The length of your mortgage—typically 15 or 30 years—affects your monthly payments. Longer loan terms reduce monthly payments but increase total interest paid over time. Shorter terms have higher payments but save on interest.


6. Property Taxes

Property taxes vary by location and can add a substantial monthly cost to homeownership. These taxes are usually included in your monthly mortgage payment through an escrow account, so it’s important to estimate property taxes when determining affordability.


7. Homeowner’s Insurance

Lenders require homeowner’s insurance to protect your property. The cost varies by location, home value, and coverage level. Like property taxes, insurance premiums are typically part of your monthly mortgage payment.


8. Private Mortgage Insurance (PMI)

If your down payment is less than 20%, you may be required to pay PMI, which protects the lender if you default. PMI can add several hundred dollars to your monthly mortgage bill until you reach sufficient equity.


9. Homeowners Association (HOA) Fees

If you buy a condo or a home in a community with a homeowners association, monthly HOA fees are an additional expense that affects affordability.


How to Calculate How Much House You Can Afford


Step 1: Calculate Your Monthly Income

Start with your gross monthly income (before taxes and deductions). If you have multiple income sources, combine them to get an accurate total.


Step 2: Determine Your Monthly Debt Payments

Add up all your recurring monthly debts, such as car loans, student loans, credit card minimum payments, and any other installment loans.


Step 3: Use Your Debt-to-Income (DTI) Ratio

Most lenders recommend your total monthly debt payments—including your future mortgage—do not exceed 36% to 43% of your gross monthly income. To be conservative, many financial experts suggest staying below 28% of your income on housing costs alone.

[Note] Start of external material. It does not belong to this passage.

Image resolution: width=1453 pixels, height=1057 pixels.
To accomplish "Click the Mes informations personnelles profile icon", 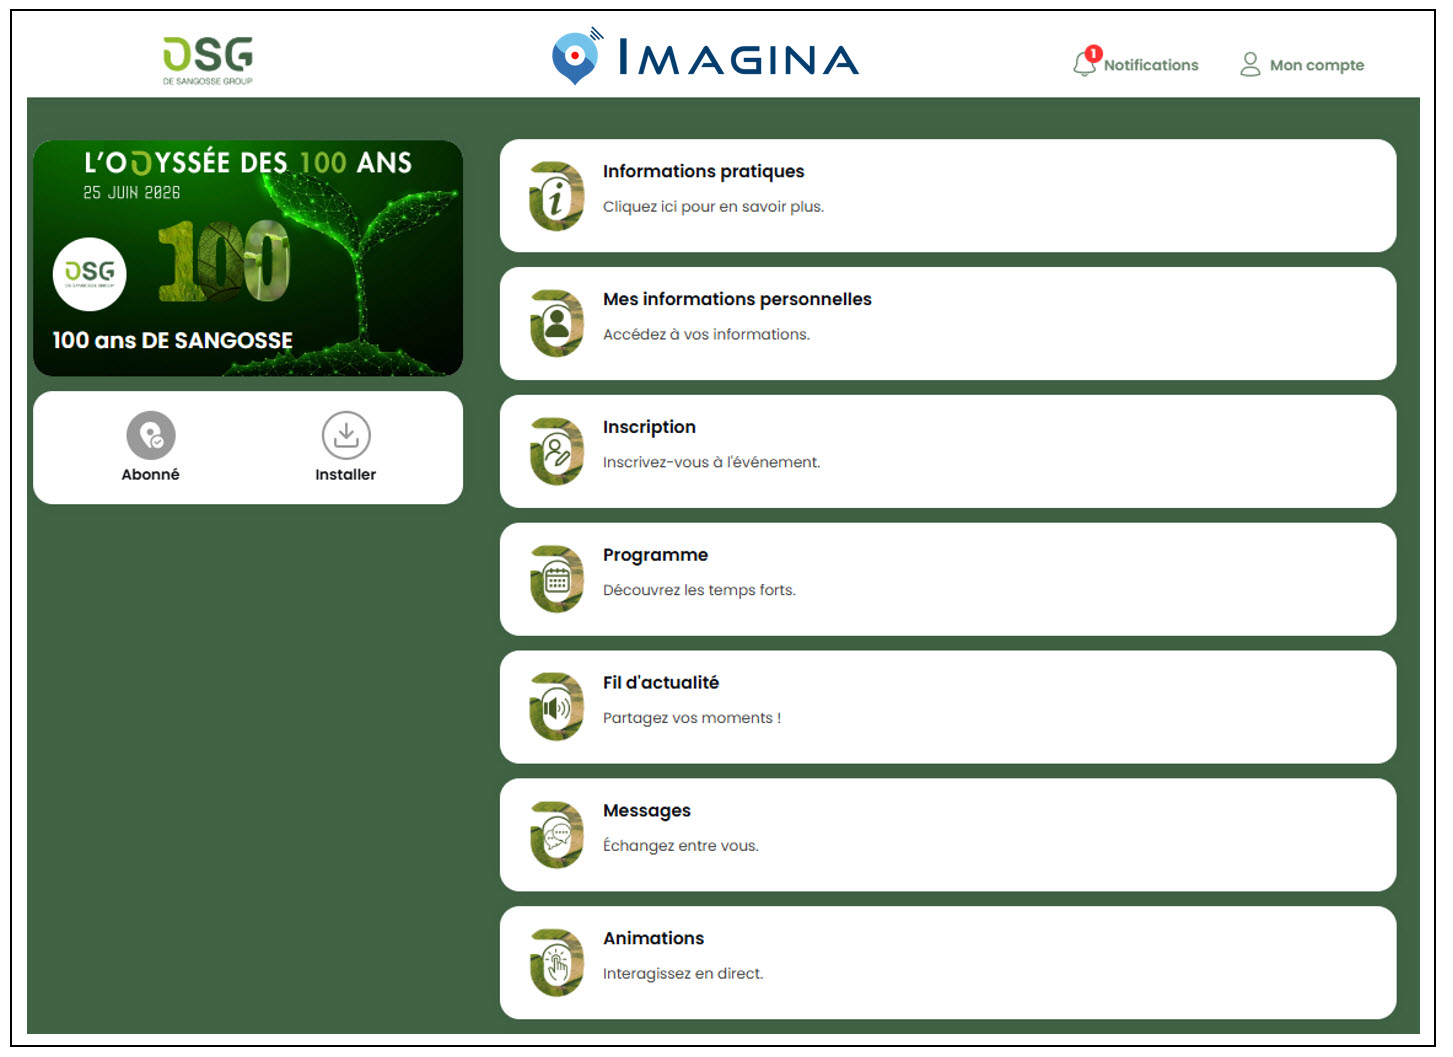I will pyautogui.click(x=556, y=324).
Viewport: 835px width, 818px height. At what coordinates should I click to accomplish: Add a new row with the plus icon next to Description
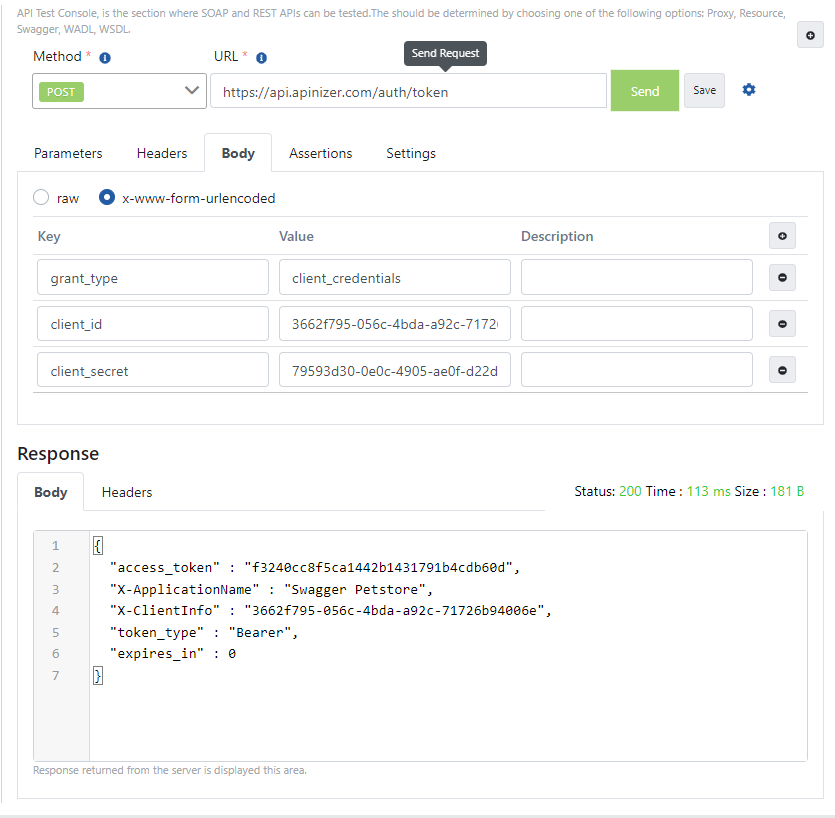coord(782,236)
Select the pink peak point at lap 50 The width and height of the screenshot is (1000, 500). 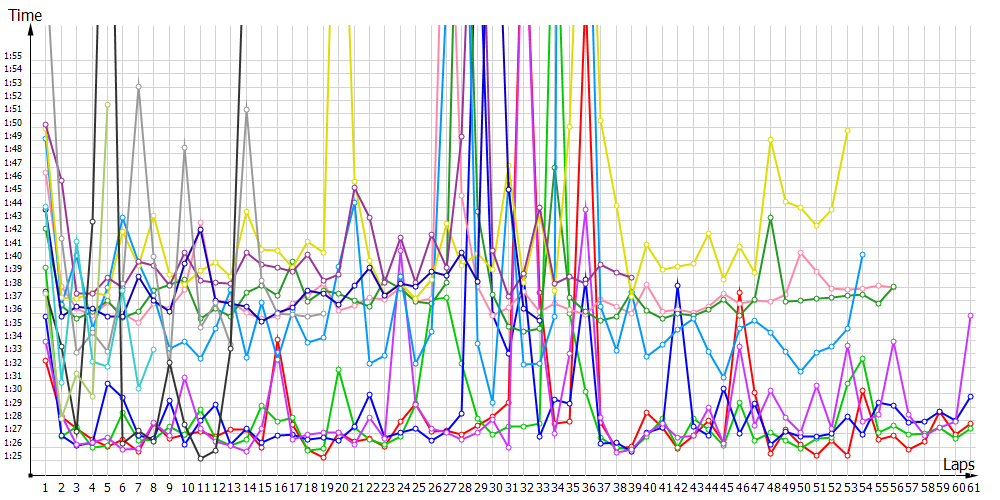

Step 4: Estimate Your Down Payment

Decide how much you can afford to pay upfront. A larger down payment will lower your mortgage amount and monthly payments.


Step 5: Use a Mortgage Calculator

Online mortgage affordability calculators can help you input your income, debts, down payment, and other expenses to get a realistic home price range.


Tips to Increase Your Home Affordability


  1. Improve Your Credit Score: Better credit scores often qualify you for lower mortgage rates, reducing monthly payments.
  2. Save for a Larger Down Payment: The bigger your down payment, the less you need to borrow.
  3. Reduce Debt: Paying down existing debts frees up more income for housing costs.
  4. Shop Around for Mortgage Rates: Different lenders offer different rates and loan options.
  5. Consider Different Loan Terms: A longer term can lower monthly payments if you need flexibility.
  6. Factor in All Costs: Don’t forget insurance, taxes, maintenance, and HOA fees when budgeting.


Why Getting Pre-Qualified or Pre-Approved Matters

Before house hunting, consider getting pre-qualified or pre-approved for a mortgage. This process gives you a clearer picture of your borrowing capacity based on your financial profile and helps you make serious offers when you find the right home.


Final Thoughts: How Much House Can I Afford?

Figuring out how much house you can afford is about more than just your income—it’s about understanding your entire financial picture, including debts, down payment savings, and ongoing costs like taxes and insurance. By carefully evaluating these factors and using online affordability tools, you can confidently find a home that fits your budget and lifestyle.


Start by assessing your finances, get pre-approved for a mortgage, and use affordability calculators to narrow down your price range. With a clear understanding of your home affordability, you’ll be better prepared to navigate the real estate market and make a smart, sustainable investment in your future.